In a letter to Dayton dated Wednesday, Matthew Stock said he wants to meet with the governor to explain how the new company plans to revive the massive taconite iron ore mine and processing project that's been idle more than a year.
Dayton last week issued a press release saying he will not sign off on Mesabi Metallics' plan in federal bankruptcy court to take over the failed Essar project, and he said the state Department of Natural Resources will oppose Mesabi Metallics being awarded valuable state mineral leases under the proposed Nashwauk mine.
Those leases cover about 40 percent of the rich taconite iron ore at the site and are critical to any company moving ahead with the project.
"It appears that your decision may have been based on a misunderstanding of the company's proposed actions and reorganization plan," Stock wrote to Dayton.
"It's unfortunate that you have been unable to meet me so that I can explain more about the company's reorganization," said Stock, who has headed the new company since last summer.
Mesai Metallics officials met with DNR officials in January, but Dayton has declined to meet with Mesabi Metallics in person, even after being urged to do so by Iron Range DFL lawmakers.
Matt Swenson, a spokesman for Dayton, said the governor can't meet with the company because the issue is before a bankruptcy judge.
The project, which has already cost $1.8 billion, sits half-finished. It's estimated to cost another $800 million to complete.
Stock says he has virtually every other major player in the bankruptcy on board, including Minnesota contractors and vendors who are owed millions of dollars by Essar. Mesabi Metallics even has support of local DFL politicians and Iron Range businesspeople.
But Dayton is playing hardball.
Dayton last week said that "Mesabi Metallics again failed to demonstrate any ability to finance the completion of the Essar construction project or to operate it successfully. ... For the past 16 months, Essar/Mesabi Metallics has been unable to show the solid financial commitments, sufficient to complete the project and to repay the Range contractors the money they are owed."
The fledgling company filed a plan in federal bankruptcy court earlier this month, laying out its scenario to restart construction on the half-built project and see it through to production. The plan could be approved as soon as a March 16 bankruptcy court hearing in Delaware.
Mesabi Metallics has asked the bankruptcy judge to award it the state mineral leases even against the state's wishes.
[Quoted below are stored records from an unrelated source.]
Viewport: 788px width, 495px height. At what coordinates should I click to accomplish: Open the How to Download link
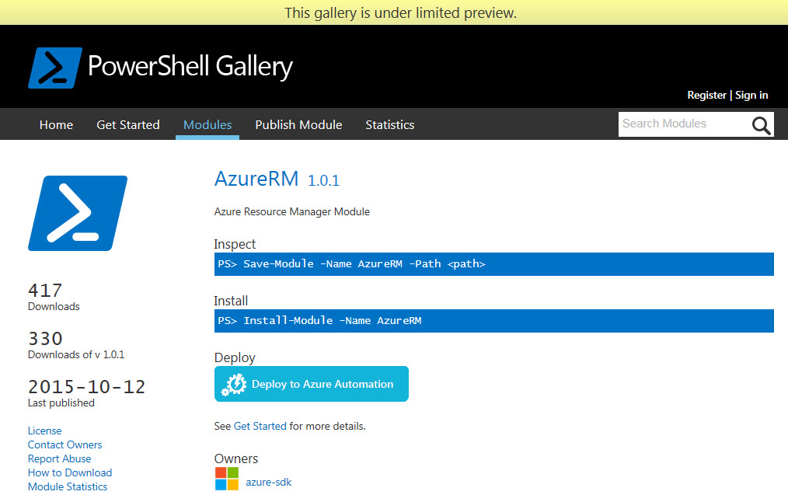point(70,473)
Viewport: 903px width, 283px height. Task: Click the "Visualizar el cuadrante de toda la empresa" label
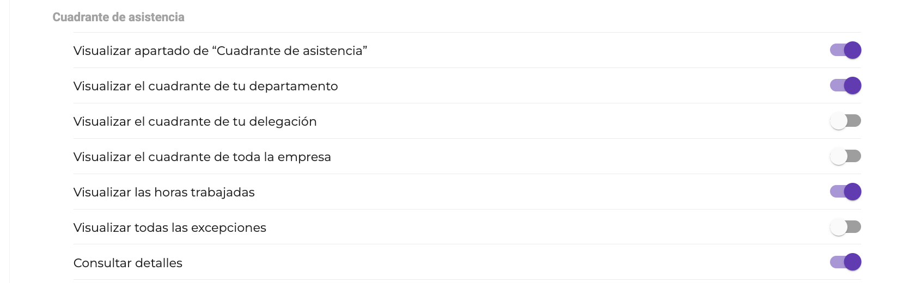coord(202,157)
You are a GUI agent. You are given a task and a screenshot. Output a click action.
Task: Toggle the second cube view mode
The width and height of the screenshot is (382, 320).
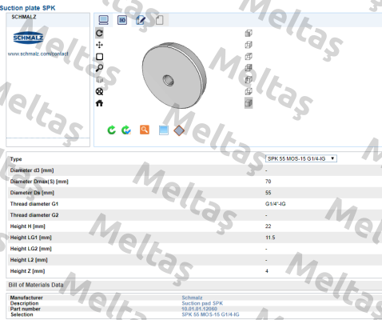coord(249,45)
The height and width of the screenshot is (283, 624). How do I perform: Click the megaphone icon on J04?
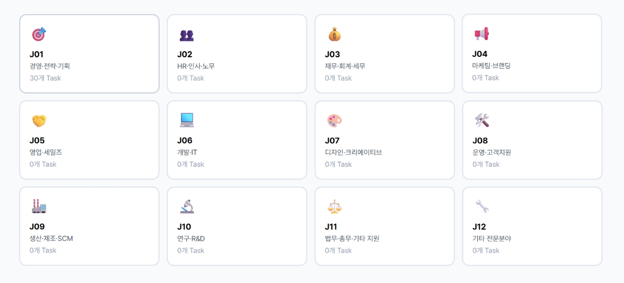pos(482,34)
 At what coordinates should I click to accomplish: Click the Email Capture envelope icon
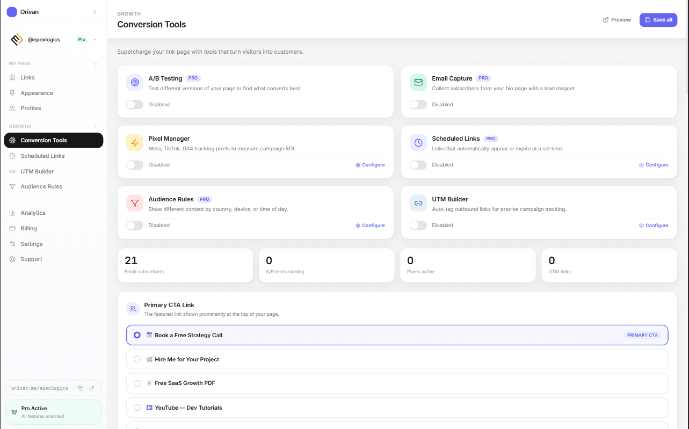click(418, 83)
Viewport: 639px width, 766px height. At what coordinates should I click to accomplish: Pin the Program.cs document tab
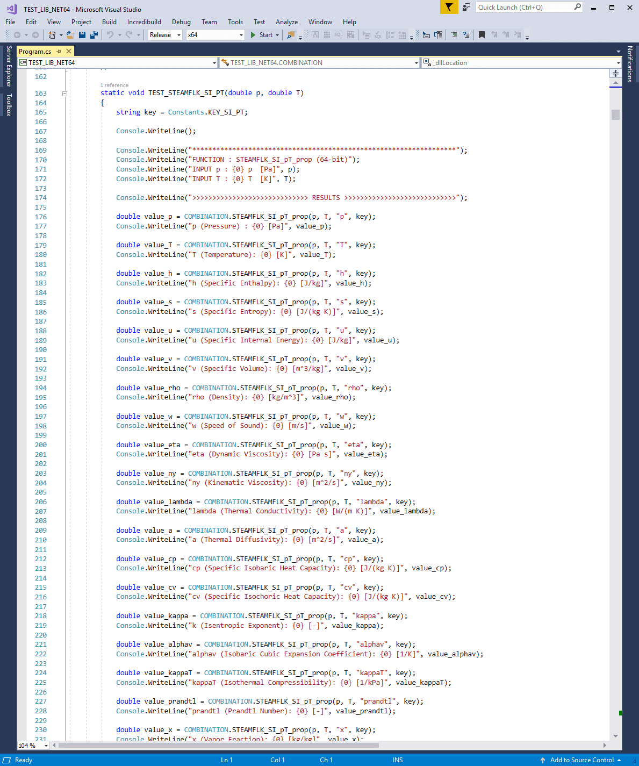(58, 51)
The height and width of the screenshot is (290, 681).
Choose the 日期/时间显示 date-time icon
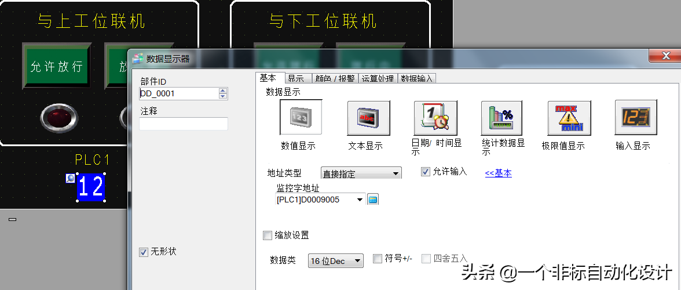pyautogui.click(x=435, y=118)
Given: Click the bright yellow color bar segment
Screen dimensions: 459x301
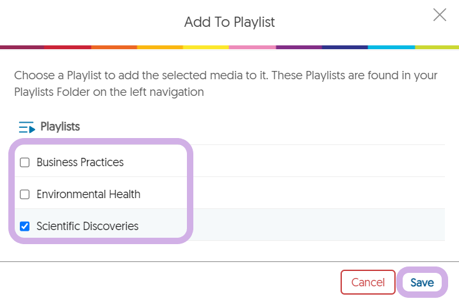Looking at the screenshot, I should 205,47.
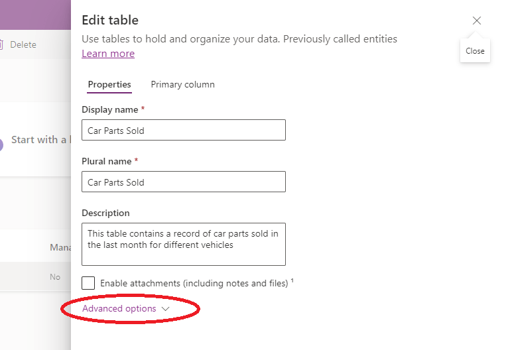Select the column header starting with 'Mana'
This screenshot has height=350, width=510.
click(x=61, y=247)
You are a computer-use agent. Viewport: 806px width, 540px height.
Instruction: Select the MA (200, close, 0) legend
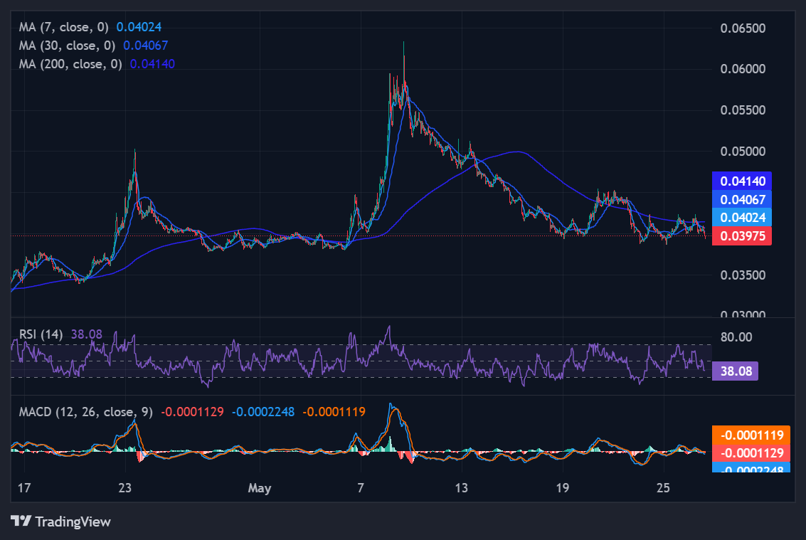[x=70, y=64]
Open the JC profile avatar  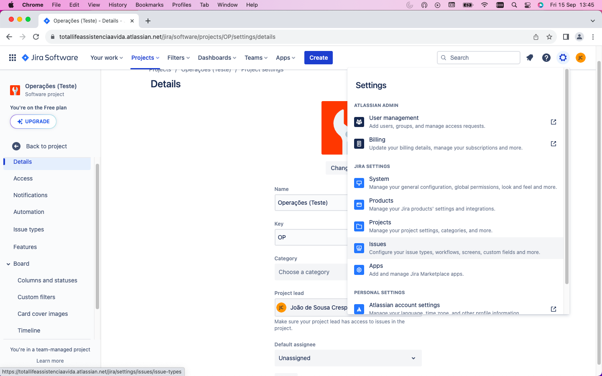click(x=581, y=58)
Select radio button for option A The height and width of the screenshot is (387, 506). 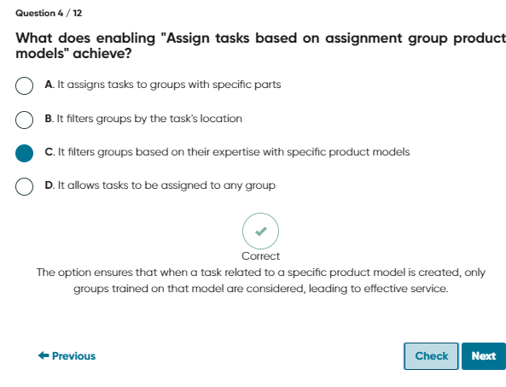[x=24, y=85]
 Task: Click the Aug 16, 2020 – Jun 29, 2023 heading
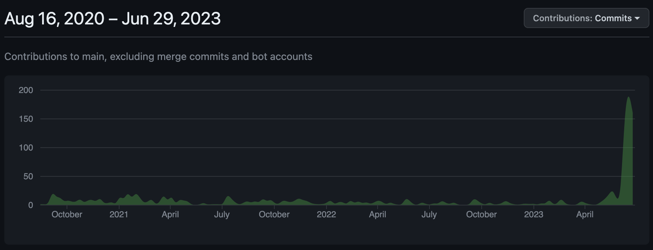click(x=112, y=18)
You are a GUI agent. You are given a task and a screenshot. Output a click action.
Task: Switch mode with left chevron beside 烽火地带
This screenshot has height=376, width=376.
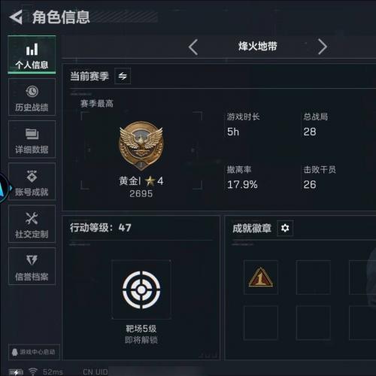coord(193,47)
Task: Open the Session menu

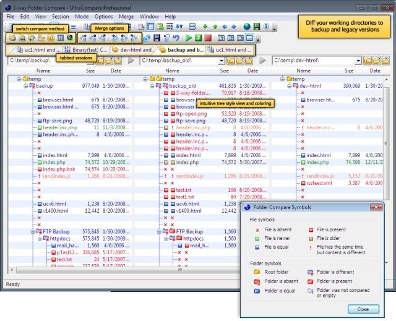Action: pos(61,16)
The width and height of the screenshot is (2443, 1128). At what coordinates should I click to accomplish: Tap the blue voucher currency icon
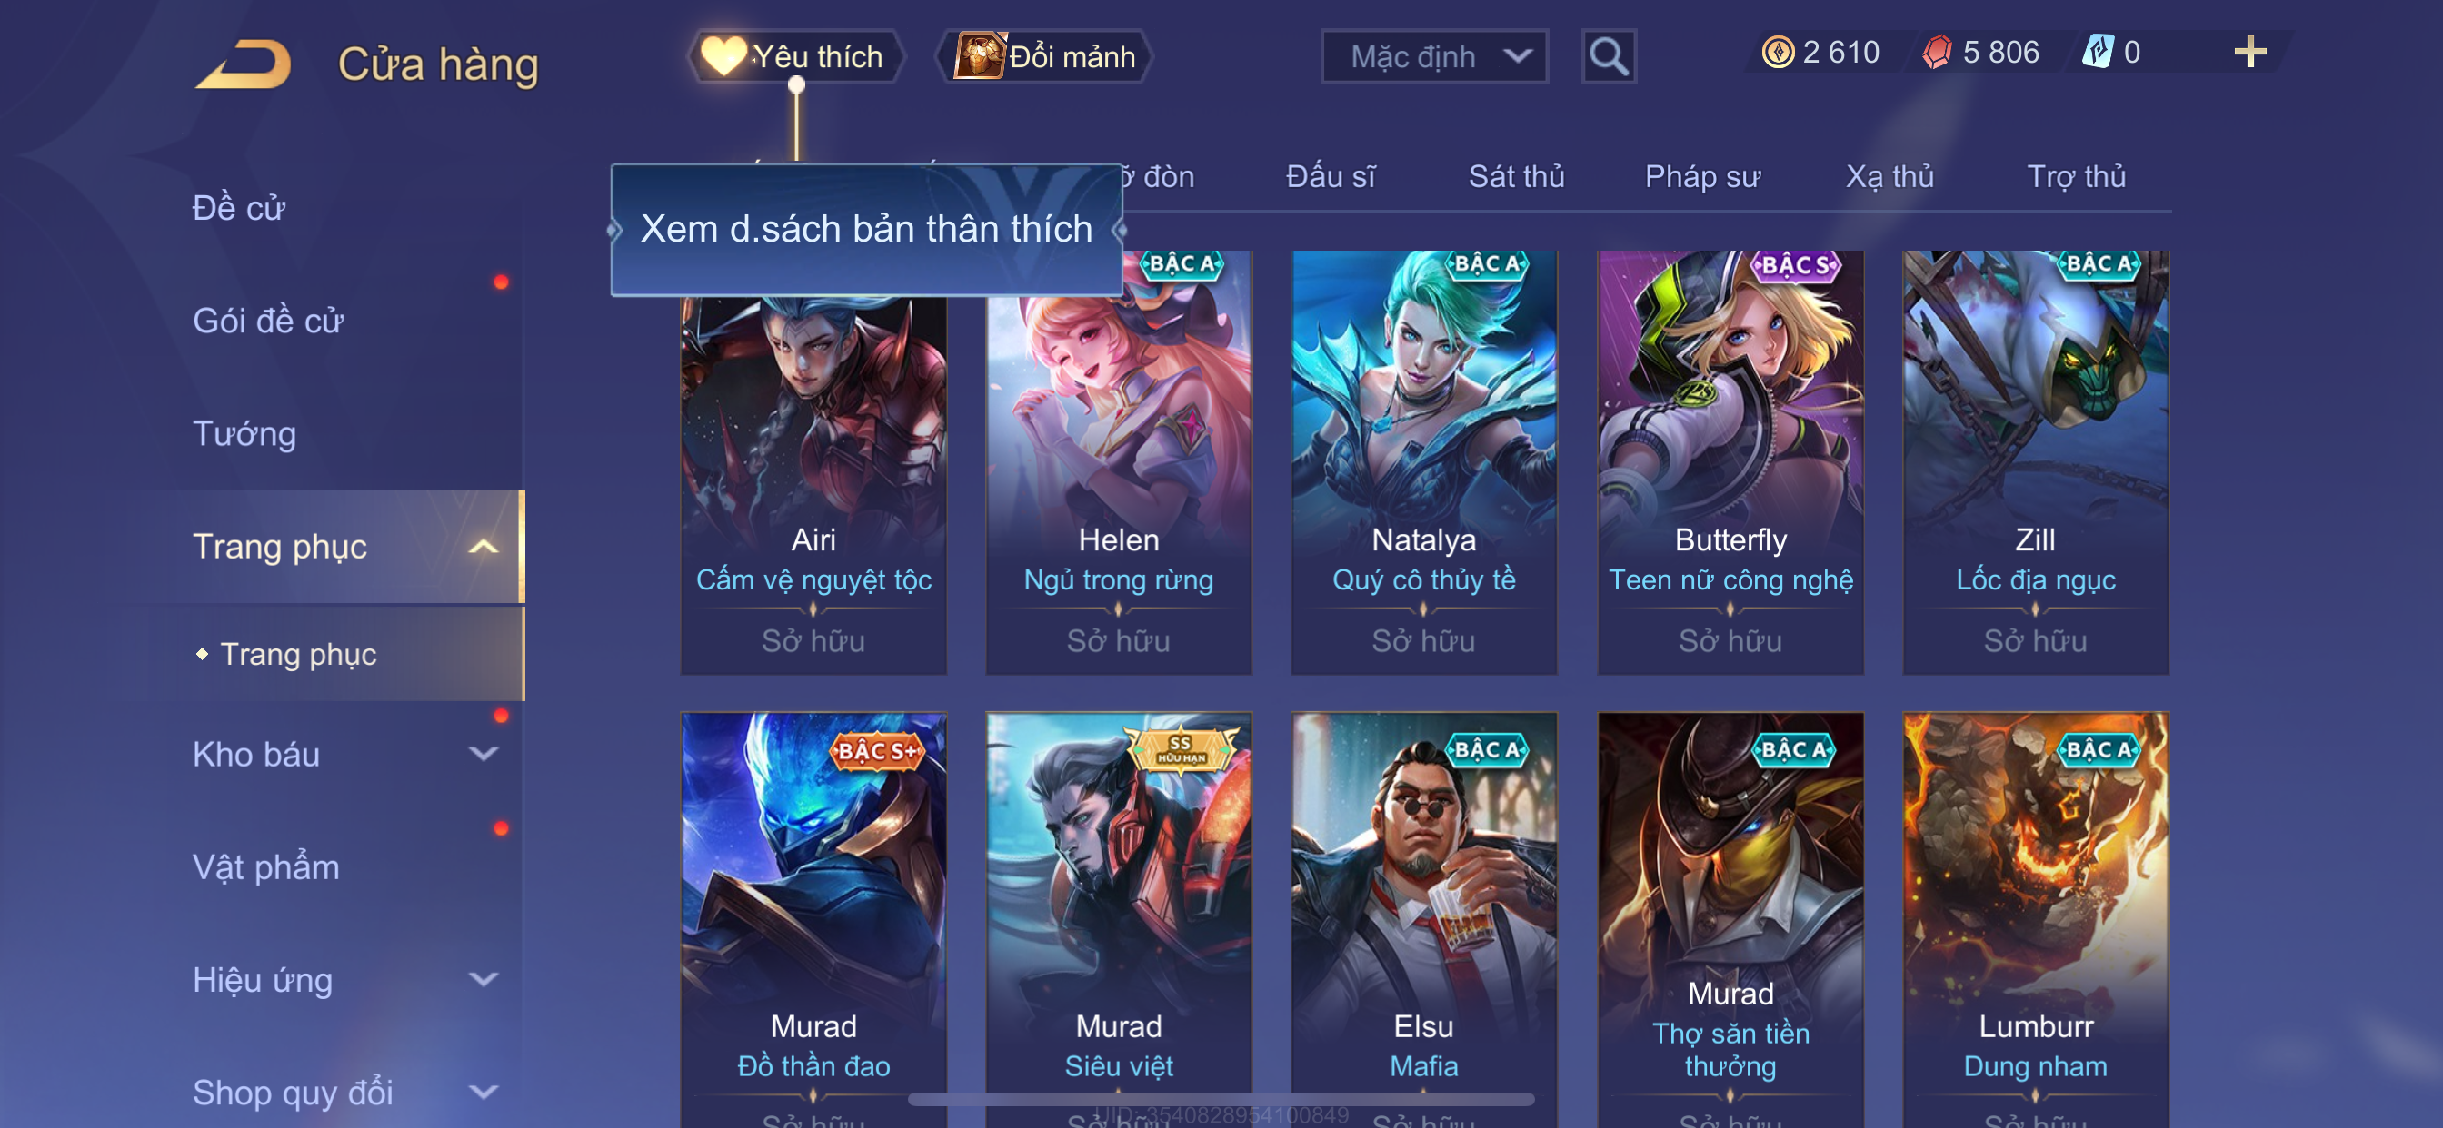click(x=2098, y=52)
Mesabi Metallics officials say they are working to break free of the debt and damage left behind by Essar Steel Minnesota, and they also are now trying to draw in the former parent company. They have sued the Essar parent company and principals of Essar Global who they say bilked the Minnesota project out of millions of dollars. Essar officials have denied those claims.
Essar's Nashwauk facility was supposed to be employing 350 people by 2014, producing some 7 million tons of taconite iron ore pellets each year, the state's first new major taconite producer in more than 40 years. Plans originally called for an iron and steel plant on the site, creating even more jobs, although Essar scrapped those years ago.
Ground was broken in 2008 but work occurred in fits and starts. As recently as November 2015, Essar appeared poised to finish the project and begin making taconite pellets in 2016. But that promise was dashed last winter when 700 construction workers and most of Essar's own newly hired employees were sent home and Essar Steel Minnesota out of cash.